BBU: Hölzl 33, Roznic 18, Schneider 10, Berger 9, Jasmin und Bründlinger je 3, Stojakovic 1, Schröckhuber, Schweighofer.

Nach der - trotz Niederlage - guten Leistung in Schwaz schlug das Pendel wieder in die andere Richtung aus. Die Lions präsentierten dem eigenem Publikum eine peinliche Vorstellung. Hinten gab es den Tag der offenen Tür und vorne spielte man sowohl einfallslos als auch eigensinnig. Im ersten Viertel dauerte es fünf Minuten bis die Heimischen den ersten Korb erzielen konnte. Dabei mussten sie noch dankbar sein zu diesem Zeitpunkt nur sechs Punkte hinten zu sein, da auch die Salzburger einiges danebenlegten. Mit diesen sechs Punkten Rückstand ging man dann aber auch in die erste Pause.

Im zweiten Viertel konnten die Salzburger bis zur 14. Minute zunächst den Vorsprung auf 12:26 erhöhen, aber dann schien es so als ob die Lions das Spiel doch noch drehen wollten, denn in den nächsten zwei Minuten kamen sie durch Dreier von Künstner, Cokara sowie durch Inside-Punkte und verwandelte Freiwürfe von Gross und Nussbaumer auf 25:29 heran.

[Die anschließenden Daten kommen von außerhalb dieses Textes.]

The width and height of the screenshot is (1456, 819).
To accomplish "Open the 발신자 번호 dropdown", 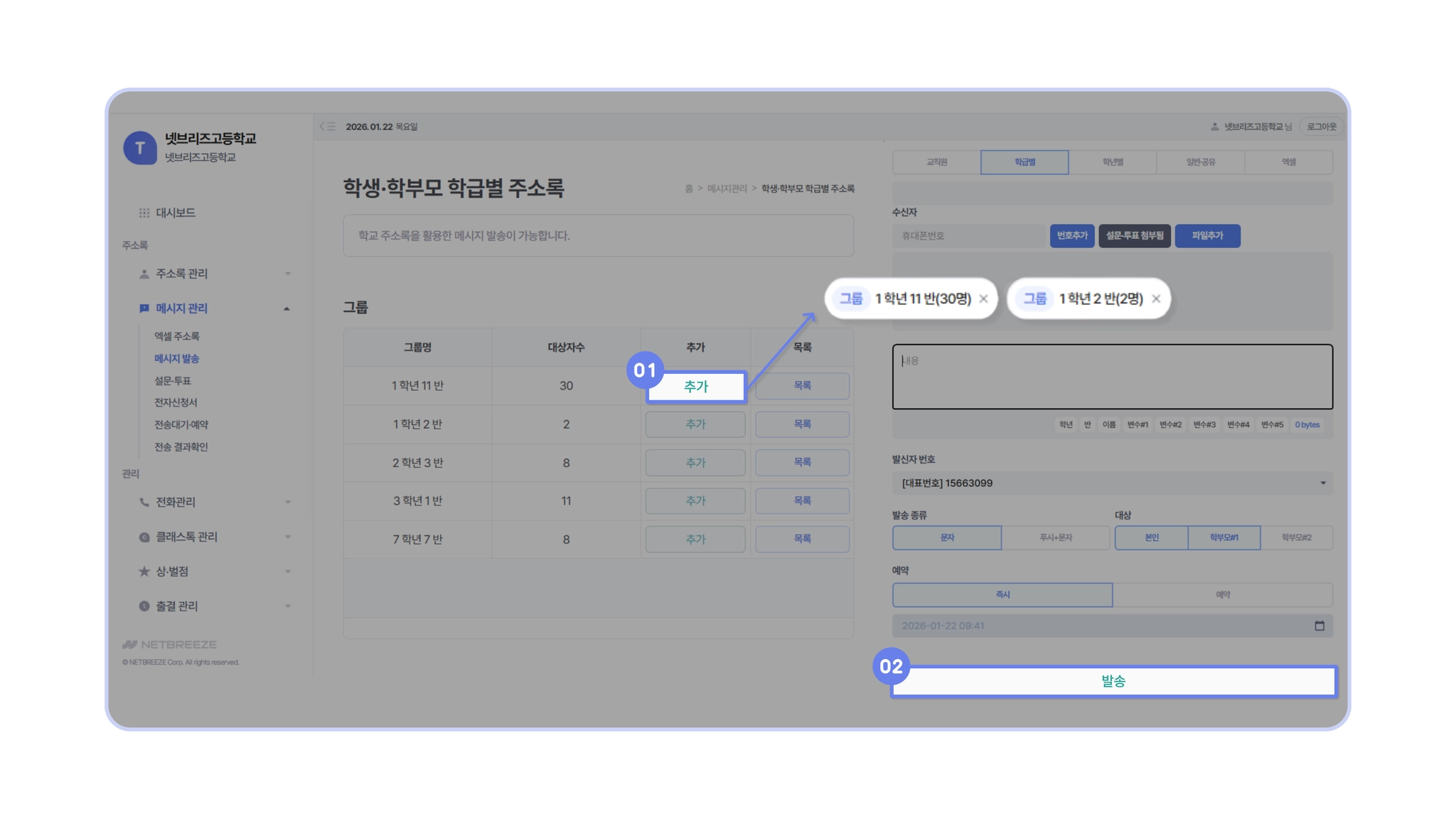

Diesen Vorsprung retteten die Salzburger in die letzte Minute, doch die Dornbirner konnten durch einen Dreier von Mahmoud und zwei Freiwürfe vor der Halbzeitpunkte sogar noch auf einen Punkt verkürzen.

Das dritte Viertel war dann aber rabenschwarz und brachte die Vorentscheidung für die BBU. Den Lions gelangen nur acht Punkte, die Salzburger scorten 27. Die Lions waren vor allem am Defensiv-Rebound inferior, sie vergaßen völlig darauf die Salzburger auszublocken und ließen viele zweite Chancen der BBU-Spieler zu. Vor allem der gar nicht so große Center Hölzl konnte brillieren.

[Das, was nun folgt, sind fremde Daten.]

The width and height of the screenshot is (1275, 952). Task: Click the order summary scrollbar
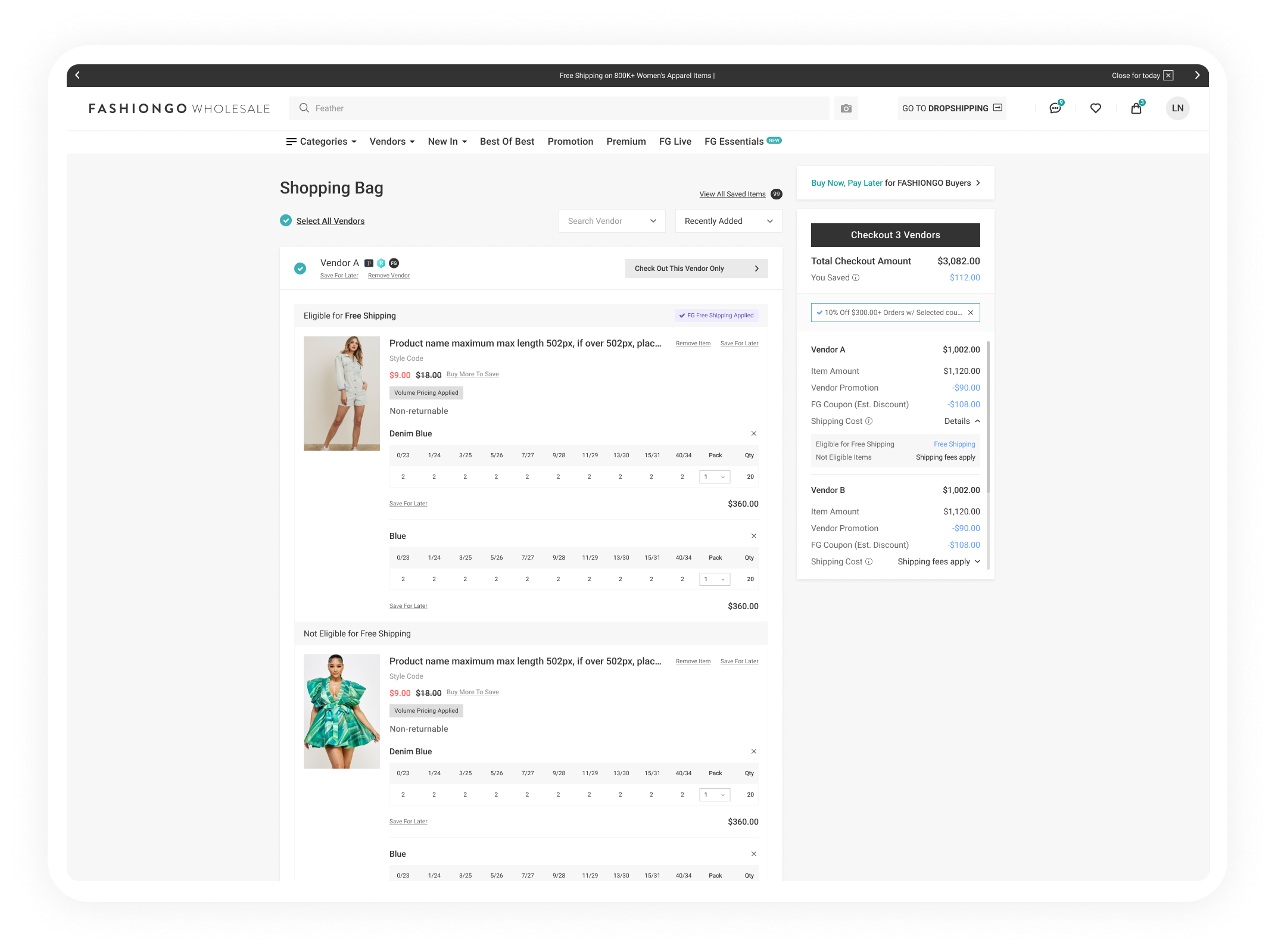point(987,417)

Die Salzburger konnten ihren Vorsprung im letzten Viertel dann lange Zeit verwalten, denn in der 38. Minute waren es immer noch 19 Punkte. Dann lief es den Lions plötzlich und sie kamen in den letzten drei Minuten noch auf 71:76 heran. In der letzten halben Minute ließen sich die Gäste aber das Butter doch nicht mehr vom Brot nehmen.

Insgesamt sicher eine enttäuschende Leistung, denn dass die Lions auch ohne Georgoulis guten Basketball spielen können, haben sie ja letzte Woche bei den Silverminers bewiesen. Positiv ist nur, dass durch das Last.-Minute-Aufbäumen der Löwen der zweite Tabellenrang gehalten werden konnte, da der Sieg in Salzburg höher ausgefallen ist als jetzige Heimniederlage.